Confession the first: I took a film noir class at university and, for the most part, hated it.
Crime fiction has never grabbed me. I forget characters’ names (particularly if they have nicknames or their first and second names are used interchangeably); I inevitably lose track of who is on which side; and by the time a character is reintroduced, I seldom remember why they were involved in the first place. And what’s with the constant descriptions of every piece of furniture?!
Confession the second: It took me about 3 reads of the first 2 chapters before I decided not to give up on this book.
Enough of my shortcomings as a reader. Admittedly, I’m glad I stuck with it.
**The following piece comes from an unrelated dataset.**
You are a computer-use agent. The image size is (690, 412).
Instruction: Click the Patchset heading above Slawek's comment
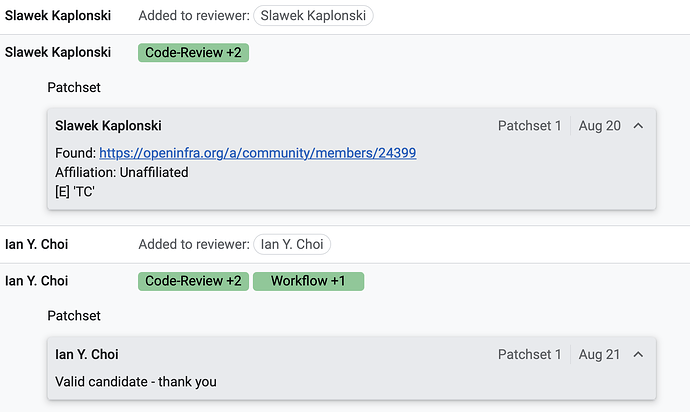click(x=74, y=88)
Farewell, My Lovely is the story of Philip Marlowe, a private detective who is corralled into the company of the less-than-obsequious Moose Malloy, who, in search of his lost love Velma, shoots and murders a black man in a bar. While in search of Malloy, Marlowe digs his teeth into a case involving jewel thieves. Inevitably, the plots merge.
Despite my resistance, Chandler’s descriptions, replete with stunning metaphors and turns of phrase, allowed me to cast aside my issues with over-exposition and enjoy the ebb and flow.
The verdict? I’m glad I gave it a whirl. Since Farewell, My Lovely is widely considered Chandler’s best work, however, I’m in no rush to delve further into his bibliography.